**Page extract:**
= MITRA Youth Buddhist Network =

The MITRA Youth Buddhist Network (formerly the MITRA Intervarsity Buddhist Network) is a network of Buddhist youth organisations in Australia. Predominantly situated in Sydney, Australia, MITRA's current members are UniBodhi (Sydney University Buddhist Society), MacBuddhi (Macquarie University Buddhist Society), and UTS (University of Technology, Sydney) Buddhist Society.

The name of the network MITRA, stems from a Sanskrit word meaning "friend".

Since 2004, MITRA has held Buddhist annual conferences which brings together a range of international and local speakers and topics.

== MITRA Buddhist Conferences ==
The MITRA Youth Buddhist Network has, since 2004, organised an annual Buddhist conference. Traditionally held in July, except for 2010 which was held in May to coincide with the Buddhist Festival Month celebrations run by the Buddhist Council of New South Wales.

**Data shown:**
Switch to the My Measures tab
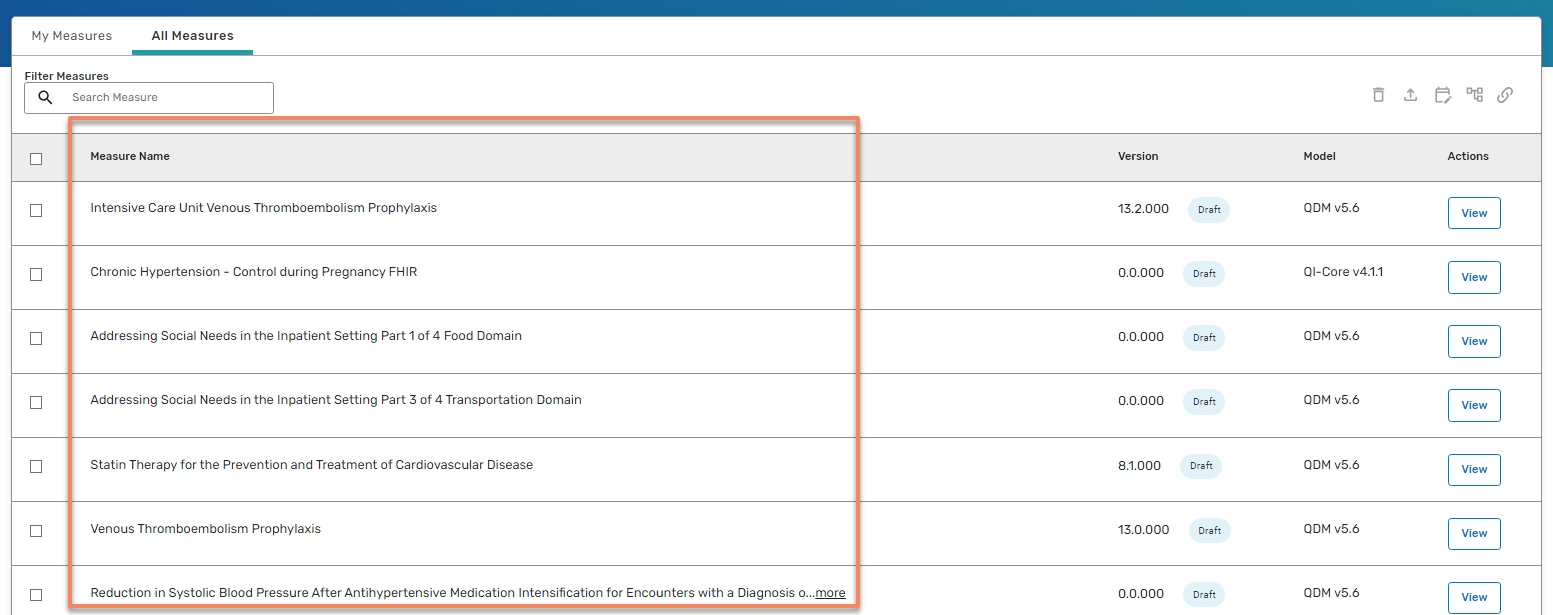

**What you need to do:**
[a] In the article on the MITRA Youth Buddhist Network, what does the Sanskrit word behind the name MITRA mean?
[b] Turn the paragraph of the MITRA Youth Buddhist Network article that begins "The MITRA Youth Buddhist Network (formerly" into a short bulleted list that keeps its main facts.

**Results for the exercise:**
[a] It means "friend."

[b]
- Former name: MITRA Intervarsity Buddhist Network
- A network of Buddhist youth organizations in Australia, mostly based in Sydney
- Current members: UniBodhi (Sydney University Buddhist Society), MacBuddhi (Macquarie University Buddhist Society), and UTS (University of Technology, Sydney) Buddhist Society